Task prompt: Transform all of the data below into a JSON list of strings, with one string per line and blank lines omitted. Leave the pictures out of the result.

Data excerpts:

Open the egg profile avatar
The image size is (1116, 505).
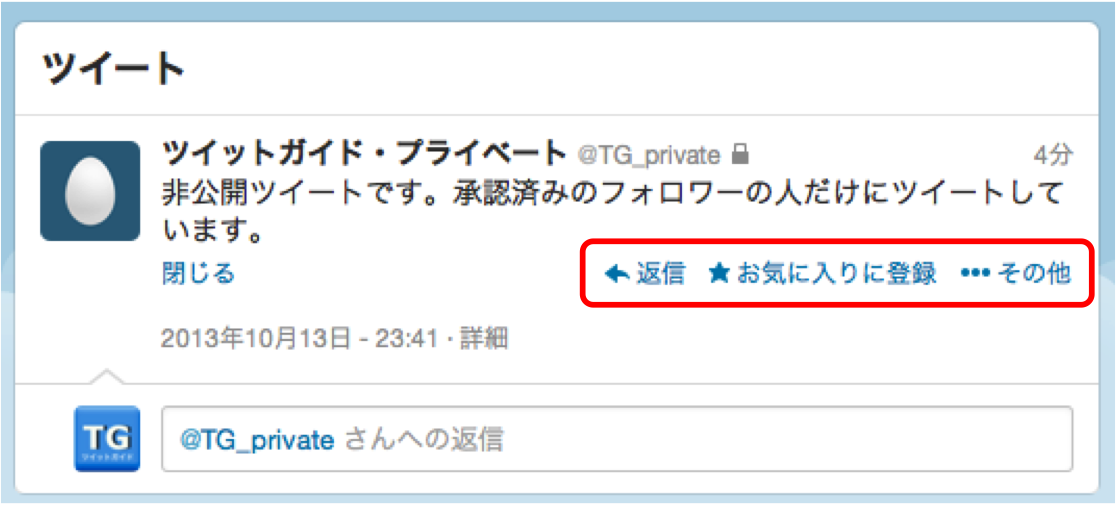[90, 191]
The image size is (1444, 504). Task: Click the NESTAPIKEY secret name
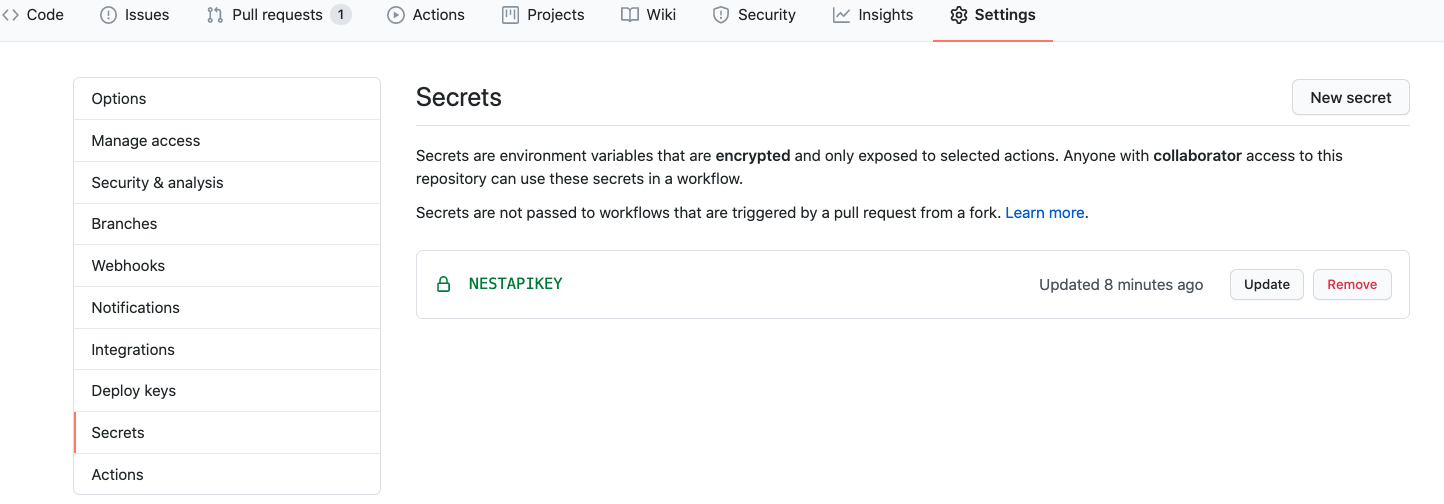pyautogui.click(x=515, y=284)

The response:
[
  "Open the egg profile avatar",
  "The image size is (1116, 505).",
  "[90, 191]",
  "The image size is (1444, 504). Task: Click the NESTAPIKEY secret name",
  "pyautogui.click(x=515, y=284)"
]